La questione è se rientri nell’ambito dell’art. 1, comma 336, della legge n. 311/2004, il mero mutamento della destinazione d'uso di un’unità immobiliare, come desunto dalla sussistenza di un contratto di locazione.
Il riclassamento d’ufficio, disciplinato dall’art. 1, comma 336, della legge n. 311/2004, presuppone che la non conformità dello stato di fatto dell’unità immobiliare ai classamenti catastali e la conseguente violazione dell'obbligo di aggiornamento degli atti catastali siano conseguite da variazioni edilizie, così che non se ne giustifica l'esercizio in ragione della sola variazione della destinazione d'uso non accompagnata da modifiche strutturali della stessa unità immobiliare.
L’art. 1, comma 336, della legge n. 311/2004 - nel disciplinare il procedimento volto (su iniziativa dei Comuni) al riclassamento d’ufficio delle unità immobiliari, con attribuzione di nuova rendita catastale - assume a presupposto la sussistenza di situazioni di fatto non più coerenti con i classamenti catastali per intervenute variazioni edilizie.
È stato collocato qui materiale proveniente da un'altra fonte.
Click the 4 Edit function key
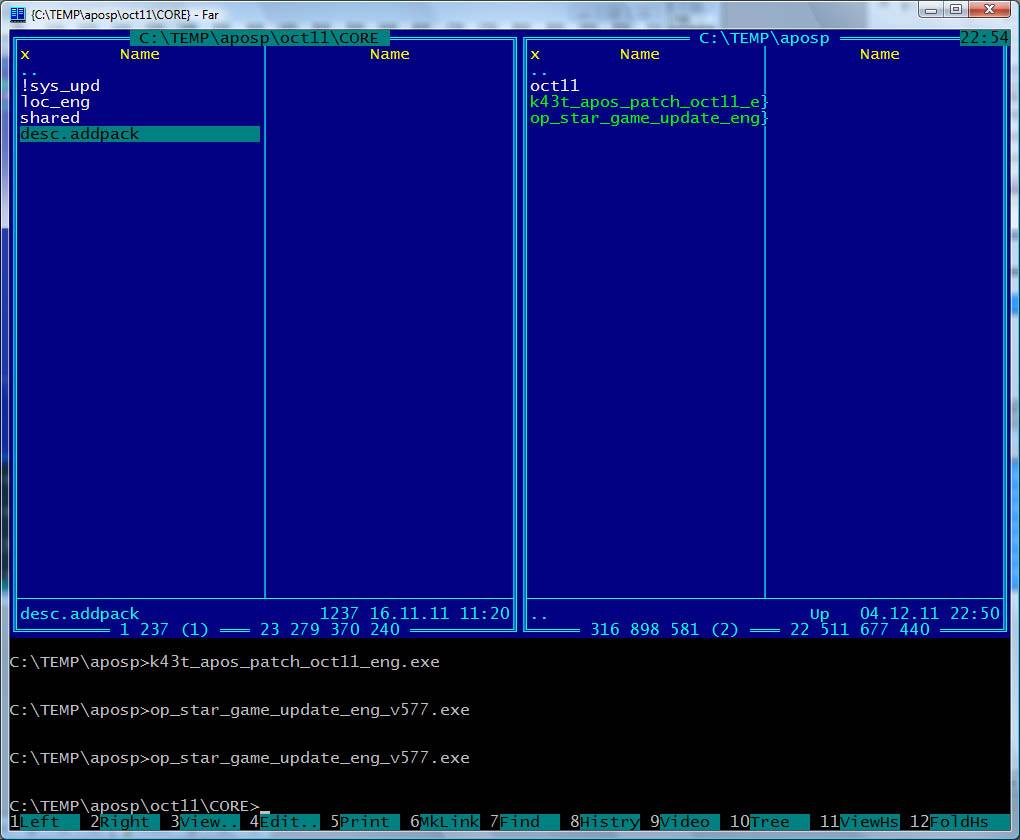 [284, 822]
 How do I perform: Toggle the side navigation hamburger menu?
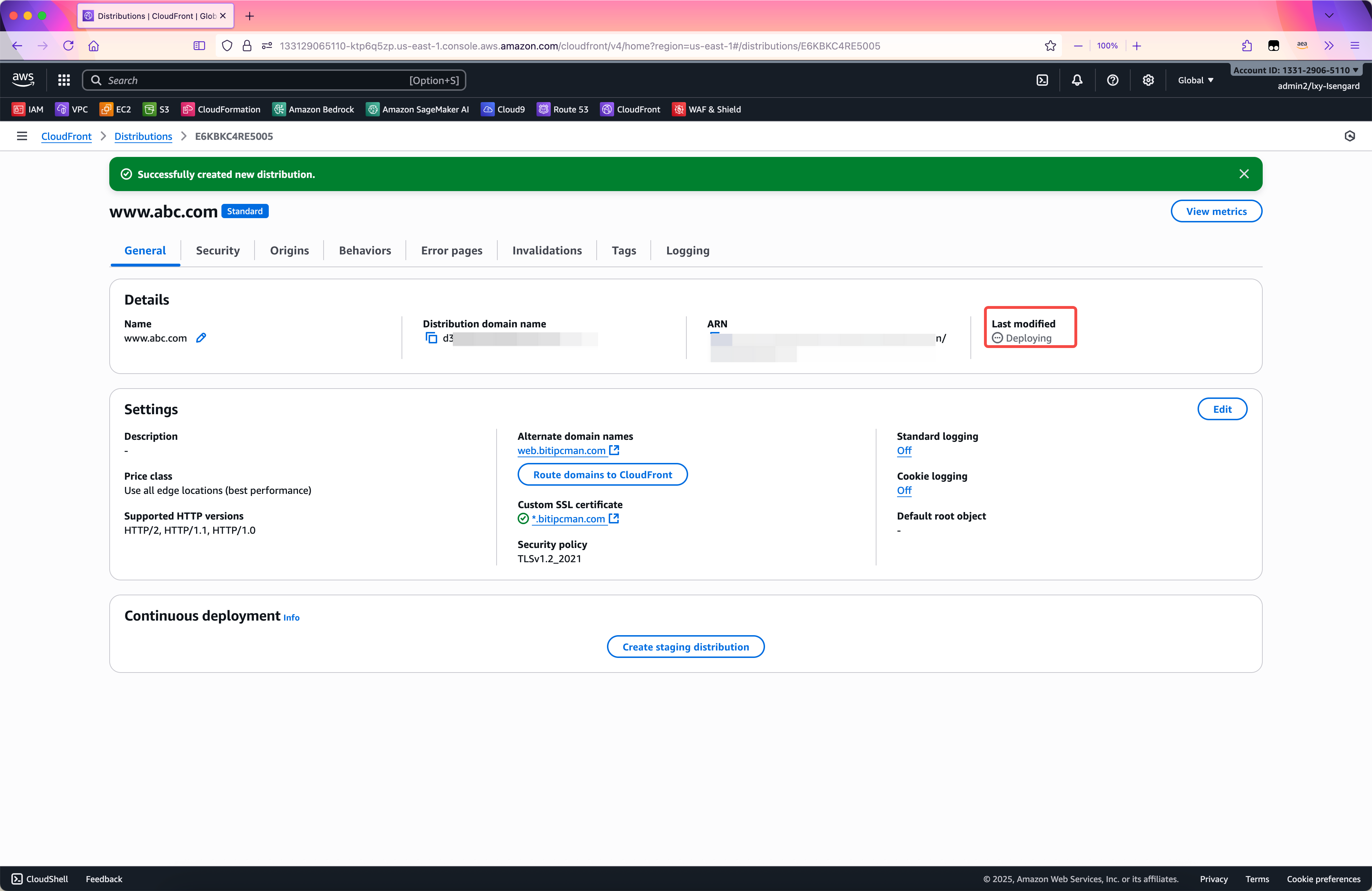pos(22,136)
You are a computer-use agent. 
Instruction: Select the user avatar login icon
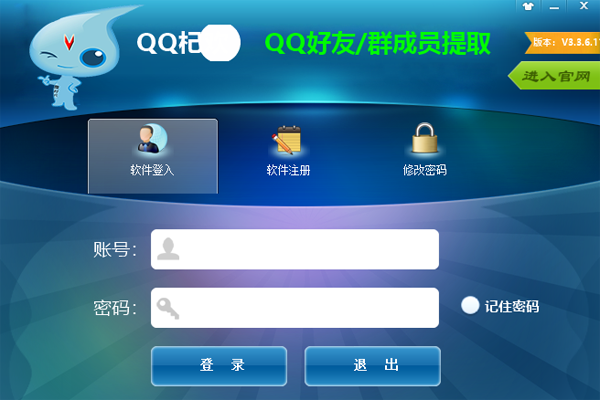(x=152, y=138)
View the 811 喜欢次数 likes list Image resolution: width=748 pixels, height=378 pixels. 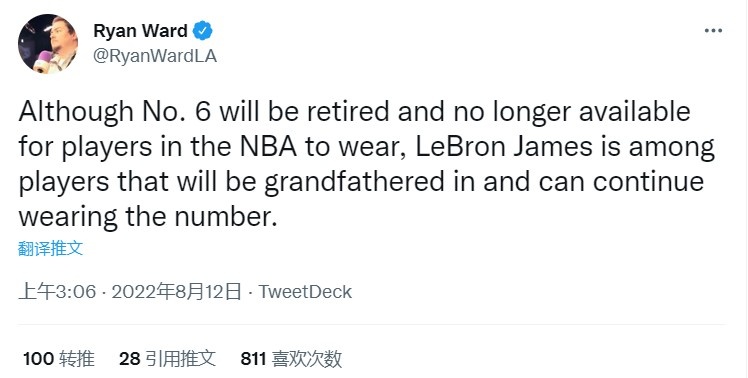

Il comma 339 rinvia a un provvedimento quanto alla determinazione delle modalità tecniche e operative per l'applicazione della disposizione. Il provvedimento in questione - adottato il 16 febbraio 2005 – identifica come suscettibili di trattazione le richieste dei Comuni riguardanti le unità immobiliari interessate da interventi edilizi che abbiano comportato la modifica permanente nella destinazione d'uso, ovvero un incremento stimabile in misura non inferiore al 15% del valore di mercato e della relativa redditività ordinaria derivante, nonché dal rilascio di licenze a uso commerciale che abbiano comportato modifiche permanenti nella destinazione d'uso, come definita nelle categorie catastali, e che sono iscritte in catasto con categoria non coerente con la destinazione autorizzata (art. 2, comma 1, lett. a e c).
Il cambio di destinazione d'uso cui non si accompagnino modifiche strutturali dell'immobile non legittima alcuna rettifica del classamento catastale di immobili urbani (Cass., 25 febbraio 2020, n. 5012).